ちょうどその時,私は中国広州市を訪問していました。教育視察中でしたが,その情報はメールですぐに届きました。
中国滞在者への注意喚起メールも在中国日本大使館からも届きました。


首相の靖国参拝の是非を本稿で語るものではありません。
その時の中国の空気やテレビ報道について記します。


基本的には,大きな変化はないということです。
日本でいう教育委員会や市立の小学校の訪問も予定通りできましたし,成果も上がりました。
しかし,懇談会や宴会になると,必ず「現在の日中の政治は冷え切っていますが・・・私たちは・・・」という枕詞がついてからの話となりました。


街中の様子というと,それほど大きな変化はありませんが,広州南駅から珠海までの新幹線待合室で,一人の若者が私たちの回りで「日本・・・」としきりにつぶやいて離れようとはしませんでした。
同行の中国人の先生が,かなり厳しい様子で叱っていました。
その先生は,「少し変な人なんですよ。心配いりません。」と話し,私たちの不安を取り除こうとしていました。
私たちは,宴会後でしたのでどうしても声が大きくなります。私は,「大きな声で話すのは控えるように」との指示を出しました。
卑屈になる必要はありませんが,余計な騒ぎを引き起こすことがないように細心の注意を払いました。


ホテルに帰ってテレビをつけると,靖国参拝の話ばかりです。
安倍首相の文字の後ろには,「鬼」という文字がついています。
日本からの取材報道もあります。
日本共産党の委員長の談話,村山元首相の談話,渋谷あたりの市民の声などが続きます。
市民の声は,すべて参拝反対です。
中には,「私たちは,日本の近代史を何も教えられていない。」「日本の歴史教科書には,日中戦争のことが3行ぐらいしか書かれていない。

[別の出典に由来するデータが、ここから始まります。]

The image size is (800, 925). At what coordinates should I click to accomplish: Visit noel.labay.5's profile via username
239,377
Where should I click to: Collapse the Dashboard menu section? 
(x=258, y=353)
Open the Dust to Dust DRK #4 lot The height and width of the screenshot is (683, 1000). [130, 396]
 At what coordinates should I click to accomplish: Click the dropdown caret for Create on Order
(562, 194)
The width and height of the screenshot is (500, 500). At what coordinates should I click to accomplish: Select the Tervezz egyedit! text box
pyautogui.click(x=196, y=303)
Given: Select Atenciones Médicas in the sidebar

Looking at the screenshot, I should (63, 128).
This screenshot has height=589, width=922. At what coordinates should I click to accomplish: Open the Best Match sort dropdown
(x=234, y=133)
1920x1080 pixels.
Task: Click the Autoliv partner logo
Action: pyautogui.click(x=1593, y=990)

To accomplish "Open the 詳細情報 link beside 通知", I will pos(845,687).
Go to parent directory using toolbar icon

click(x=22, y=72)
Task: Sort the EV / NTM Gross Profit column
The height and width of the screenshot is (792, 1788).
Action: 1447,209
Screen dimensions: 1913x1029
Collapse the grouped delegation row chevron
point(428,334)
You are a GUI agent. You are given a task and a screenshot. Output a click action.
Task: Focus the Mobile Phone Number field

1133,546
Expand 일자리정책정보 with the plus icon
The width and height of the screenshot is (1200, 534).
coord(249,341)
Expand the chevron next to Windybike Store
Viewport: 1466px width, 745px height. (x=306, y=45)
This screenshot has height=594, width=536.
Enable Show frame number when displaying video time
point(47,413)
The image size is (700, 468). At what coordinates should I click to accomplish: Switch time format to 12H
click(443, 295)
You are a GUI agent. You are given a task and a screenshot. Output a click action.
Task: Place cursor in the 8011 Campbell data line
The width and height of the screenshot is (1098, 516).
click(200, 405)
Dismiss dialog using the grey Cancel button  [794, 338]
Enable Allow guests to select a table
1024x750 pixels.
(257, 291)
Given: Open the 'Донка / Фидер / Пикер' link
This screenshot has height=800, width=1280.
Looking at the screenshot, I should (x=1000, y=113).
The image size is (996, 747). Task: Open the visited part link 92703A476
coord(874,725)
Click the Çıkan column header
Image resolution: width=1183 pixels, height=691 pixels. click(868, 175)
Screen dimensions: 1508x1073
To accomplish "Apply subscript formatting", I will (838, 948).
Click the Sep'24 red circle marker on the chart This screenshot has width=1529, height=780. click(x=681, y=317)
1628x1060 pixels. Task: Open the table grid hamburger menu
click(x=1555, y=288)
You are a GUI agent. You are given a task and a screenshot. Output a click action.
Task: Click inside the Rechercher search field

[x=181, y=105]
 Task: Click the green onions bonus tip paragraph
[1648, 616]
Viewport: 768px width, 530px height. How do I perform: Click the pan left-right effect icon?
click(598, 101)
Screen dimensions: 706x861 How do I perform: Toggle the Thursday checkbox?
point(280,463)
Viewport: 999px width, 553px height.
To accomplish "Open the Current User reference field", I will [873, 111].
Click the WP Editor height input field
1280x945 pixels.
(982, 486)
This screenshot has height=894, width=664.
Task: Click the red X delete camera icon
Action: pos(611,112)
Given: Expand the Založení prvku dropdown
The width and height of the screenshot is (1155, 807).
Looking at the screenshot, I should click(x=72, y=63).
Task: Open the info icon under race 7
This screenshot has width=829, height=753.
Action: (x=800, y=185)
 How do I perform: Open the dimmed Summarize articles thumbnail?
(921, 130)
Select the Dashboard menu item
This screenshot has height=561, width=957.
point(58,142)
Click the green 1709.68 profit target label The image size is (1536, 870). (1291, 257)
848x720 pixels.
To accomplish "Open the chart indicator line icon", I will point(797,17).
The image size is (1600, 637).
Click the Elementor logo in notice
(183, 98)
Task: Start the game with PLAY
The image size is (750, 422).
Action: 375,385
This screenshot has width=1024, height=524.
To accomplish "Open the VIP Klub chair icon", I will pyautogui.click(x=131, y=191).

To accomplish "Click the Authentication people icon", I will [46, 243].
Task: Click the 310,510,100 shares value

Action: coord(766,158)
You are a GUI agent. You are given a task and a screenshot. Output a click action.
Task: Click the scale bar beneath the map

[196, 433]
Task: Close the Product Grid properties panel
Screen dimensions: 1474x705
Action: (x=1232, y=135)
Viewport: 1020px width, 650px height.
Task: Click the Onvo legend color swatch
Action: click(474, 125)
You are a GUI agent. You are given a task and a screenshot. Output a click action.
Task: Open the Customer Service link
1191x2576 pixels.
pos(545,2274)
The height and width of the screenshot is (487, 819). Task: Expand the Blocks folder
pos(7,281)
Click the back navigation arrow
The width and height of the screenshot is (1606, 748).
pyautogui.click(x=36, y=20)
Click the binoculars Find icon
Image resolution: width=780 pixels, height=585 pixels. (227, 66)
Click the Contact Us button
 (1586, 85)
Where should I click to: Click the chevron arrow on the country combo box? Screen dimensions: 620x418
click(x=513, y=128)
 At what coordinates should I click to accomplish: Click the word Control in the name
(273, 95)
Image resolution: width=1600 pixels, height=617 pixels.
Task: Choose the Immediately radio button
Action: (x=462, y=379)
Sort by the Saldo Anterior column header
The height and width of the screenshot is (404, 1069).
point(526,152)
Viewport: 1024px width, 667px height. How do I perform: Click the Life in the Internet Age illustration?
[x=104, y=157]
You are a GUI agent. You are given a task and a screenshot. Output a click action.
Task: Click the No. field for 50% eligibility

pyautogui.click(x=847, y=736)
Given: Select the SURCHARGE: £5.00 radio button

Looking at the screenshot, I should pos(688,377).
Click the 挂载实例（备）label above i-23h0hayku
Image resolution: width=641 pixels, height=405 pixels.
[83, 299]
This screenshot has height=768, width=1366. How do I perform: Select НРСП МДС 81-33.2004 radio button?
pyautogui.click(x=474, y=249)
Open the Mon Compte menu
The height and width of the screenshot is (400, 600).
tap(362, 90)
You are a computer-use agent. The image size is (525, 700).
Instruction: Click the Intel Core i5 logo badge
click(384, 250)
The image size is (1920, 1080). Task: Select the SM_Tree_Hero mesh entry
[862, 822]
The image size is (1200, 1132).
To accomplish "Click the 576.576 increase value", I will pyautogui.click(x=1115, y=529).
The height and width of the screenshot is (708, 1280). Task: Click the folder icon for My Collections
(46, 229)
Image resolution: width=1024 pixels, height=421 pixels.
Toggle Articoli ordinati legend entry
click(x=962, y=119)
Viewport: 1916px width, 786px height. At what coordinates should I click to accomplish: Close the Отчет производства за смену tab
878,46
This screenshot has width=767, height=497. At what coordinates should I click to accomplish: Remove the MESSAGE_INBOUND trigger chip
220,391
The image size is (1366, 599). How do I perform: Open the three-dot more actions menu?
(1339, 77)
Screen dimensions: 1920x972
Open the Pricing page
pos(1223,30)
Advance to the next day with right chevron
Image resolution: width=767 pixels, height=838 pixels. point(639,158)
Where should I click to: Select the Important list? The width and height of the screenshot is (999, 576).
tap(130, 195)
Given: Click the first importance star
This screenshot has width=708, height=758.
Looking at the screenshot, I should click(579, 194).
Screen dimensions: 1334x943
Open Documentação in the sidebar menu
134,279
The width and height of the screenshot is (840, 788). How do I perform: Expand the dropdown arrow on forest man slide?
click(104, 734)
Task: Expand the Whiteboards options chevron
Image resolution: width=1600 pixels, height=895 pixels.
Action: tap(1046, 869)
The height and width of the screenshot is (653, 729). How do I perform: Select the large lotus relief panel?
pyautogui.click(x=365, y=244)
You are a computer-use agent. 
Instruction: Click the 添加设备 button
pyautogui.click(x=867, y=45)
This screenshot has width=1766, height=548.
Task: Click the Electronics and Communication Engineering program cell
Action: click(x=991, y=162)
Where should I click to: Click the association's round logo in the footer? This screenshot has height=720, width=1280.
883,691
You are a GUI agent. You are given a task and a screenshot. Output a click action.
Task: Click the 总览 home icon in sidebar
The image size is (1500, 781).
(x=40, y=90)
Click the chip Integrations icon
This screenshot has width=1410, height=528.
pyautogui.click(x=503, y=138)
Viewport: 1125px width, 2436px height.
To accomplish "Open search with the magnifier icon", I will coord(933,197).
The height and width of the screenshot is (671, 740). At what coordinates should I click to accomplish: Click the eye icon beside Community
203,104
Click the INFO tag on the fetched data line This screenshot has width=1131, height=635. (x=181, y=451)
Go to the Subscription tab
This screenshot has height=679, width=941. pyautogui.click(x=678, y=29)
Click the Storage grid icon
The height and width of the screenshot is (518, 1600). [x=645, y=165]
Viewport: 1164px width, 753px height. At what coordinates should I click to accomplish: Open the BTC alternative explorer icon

」などというないようもありました。
これらの内容が,延々と続くのです。

ニュースの合間に新作映画の宣伝が入ります。
内容は,中国から見た日中戦争です。
日本兵は,何とも残忍な方法で中国人を殺戮していきます。

報道の意図がはっきりと読み取れます。


ことの是非はさておき,得難い貴重な経験をしました。